International Women in Engineering Day 2017 – Meet Claire Greenwood, smashing glass ceilings and doing what she loves
Communications Manager, Greenford Ltd.
At a time when less than one in ten science, technology, engineering and mathematics (STEM) industry managers presently active in the UK are women(1) Claire Greenwood still believes the key to success is education, hard work and a passion for the industry. To celebrate International Women in Engineering Day (INWED) Friday 23rd June 2017, we are looking into the journey and motivation behind a woman that has thrived in a traditionally male industry.
Growing up in suburban Bradford in the 1980s, Claire can remember the exact moment she knew she wanted to be an engineer. “I had always liked solving puzzles and building things as a child but one day when I saw a female engineer on the local news being interviewed about constructing bridges on the M62, I knew that would be the ideal job for me.” With this clarity of purpose, Claire studied hard, graduating with Honours with a Bachelor of Engineering from Coventry University, then pursued her first engineering job in 1998 at Mowlem Southern Civil Engineering as a Graduate Engineer.
Since then Claire’s career has gone from strength to strength and encompassed prominent engineering organisations like Mowlem and Bam Nuttall, and included managing influential, large-scale projects such as the construction of the North Olympic Park as well as a £100m re-signalling scheme for Network Rail before going on to become the first female Managing Director of Oxfordshire based civil engineering firm Greenford Ltd in January 2017. Aside from professional success, Claire has also dedicated a large portion of her private life to the promotion of civil engineering both amongst the wider community in general and with women in particular to highlight the industry as an exciting and rewarding career option which women should view as one of their many career choices. “In my years so far working with the Institution of Civil Engineers (ICE) both as a Regional Chairman and a Fellow of the Institute, I like to think I have worked on the promotion of the engineering community to all as well as specifically targeting the female population. I believe that if other women and girls can see that this is a career a woman can have and thrive in, then this may inspire them to follow that path. I think it is also important that we have role models from all the various disciplines within the civil engineering spectrum to show what a diverse and varied career you can have or aspire to; technical complex design, project management, highways engineering, construction, specialising in ground engineering or being a generalist and having a broader overview.”
While there have been challenges along the way, overall Claire does not find the day to day life of a woman in engineering as a difficult one. “The ladies that have gone before me have carved and pioneered their way through in order to make it much easier for my generation and those to come. It is important to honour their legacy in ensuring we carry this on with the same integrity and respect. I did feel that I had to prove myself in my early career and work hard to show I was just as good, if not better, than my male counterparts. However, on the whole, my male colleagues, team members and counterparts have been welcoming and respectful.”
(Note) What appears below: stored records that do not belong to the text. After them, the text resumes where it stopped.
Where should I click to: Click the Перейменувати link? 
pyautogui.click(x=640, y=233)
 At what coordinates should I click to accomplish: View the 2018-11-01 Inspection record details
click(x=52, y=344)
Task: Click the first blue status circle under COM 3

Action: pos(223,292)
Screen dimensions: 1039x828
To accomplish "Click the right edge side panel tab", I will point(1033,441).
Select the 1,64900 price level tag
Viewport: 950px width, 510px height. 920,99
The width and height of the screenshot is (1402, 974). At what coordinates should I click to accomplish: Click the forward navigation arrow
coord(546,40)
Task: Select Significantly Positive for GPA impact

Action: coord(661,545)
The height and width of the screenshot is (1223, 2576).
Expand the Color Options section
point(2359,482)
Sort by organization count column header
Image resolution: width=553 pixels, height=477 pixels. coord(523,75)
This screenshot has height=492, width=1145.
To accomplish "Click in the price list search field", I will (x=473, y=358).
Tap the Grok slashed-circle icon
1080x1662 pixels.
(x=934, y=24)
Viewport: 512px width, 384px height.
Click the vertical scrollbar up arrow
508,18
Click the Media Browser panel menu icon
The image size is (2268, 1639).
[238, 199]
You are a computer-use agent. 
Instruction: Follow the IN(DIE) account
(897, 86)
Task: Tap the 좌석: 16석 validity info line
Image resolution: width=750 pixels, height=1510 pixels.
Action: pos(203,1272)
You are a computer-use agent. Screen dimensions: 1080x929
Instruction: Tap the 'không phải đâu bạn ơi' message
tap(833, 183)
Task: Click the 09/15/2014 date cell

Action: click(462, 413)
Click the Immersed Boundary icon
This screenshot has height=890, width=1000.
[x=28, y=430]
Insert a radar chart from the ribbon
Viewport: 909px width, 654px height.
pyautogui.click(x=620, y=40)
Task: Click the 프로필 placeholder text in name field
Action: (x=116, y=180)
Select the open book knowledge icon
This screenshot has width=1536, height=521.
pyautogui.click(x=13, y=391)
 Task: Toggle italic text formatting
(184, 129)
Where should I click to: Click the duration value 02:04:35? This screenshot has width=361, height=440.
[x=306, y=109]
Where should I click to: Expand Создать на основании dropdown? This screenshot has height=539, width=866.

The sub-theme of this year’s INWED is ‘Men As Allies’. The idea behind which is to take a moment to recognise and celebrate those men who have visibly demonstrated their support for diversity in engineering, an idea which Claire is completely behind, “I am a huge advocate of our male colleagues as our allies! We shouldn’t be alienating any one person or group, as we know that team work is the best way to achieve a better and greater outcome. We also should not be making anyone feel uncomfortable when they come to university or work. I am not a fan of fast track progression based on gender, I want to be where I am or achieving my next promotion because I have earned it, just as any of my male colleagues would have done, not because I have had specialist treatment. I think this undermines all of the hard work, determination and the legacy of the female engineers before us.
“I have had many male role models who have inspired me along the way, firstly my dad who made me believe anything was possible to achieve, even if I you did not succeed at first, you can always find a way. Also, the first director I worked for in my early career, Peter Watts (Mowlem) who guided me in my first few years, and, more latterly, Adrian Coy (Aecom) and his inspirational way of embracing diversity and inclusion at every level of the civil engineering community.”
Claire believes women should actively consider engineering as an exciting and varied career for those who are driven by a passion for the industry and are willing to work hard. “If you want a diverse career, where you can influence the daily lives of people, then this would be it. You can be part of it at any level, and enjoy it. You can travel if you want to, or work locally. The spectrum of disciplines within civil engineering, means that no two days are quite the same, and you have the potential to make a huge impact on the world, for example the way we travel, how we work, where we work, providing amenities to those that take it for granted, or drinking water to people for the first time. The world is open to you and your gender does not define who you are or what you are capable of!”
It is the hope that as long as there are strong, prominent, female role models within the engineering community there will be an increasing sense of normalcy surrounding women in the industry. Girls and women considering a career in engineering will only be swayed through consideration of what the industry may offer them in terms of professional fulfilment rather than gender equality challenges to be overcome. A sentiment Claire echoes in her ultimate hopes for the future of women in engineering around the world.
“My hope is that we get to a point where we do not need to talk about encouraging women in engineering, because you look around the room that you are in and the split between male and female is 50:50. We will only be talking about promoting the engineering industry and inspiring people, instead of particular genders, to become engineers.”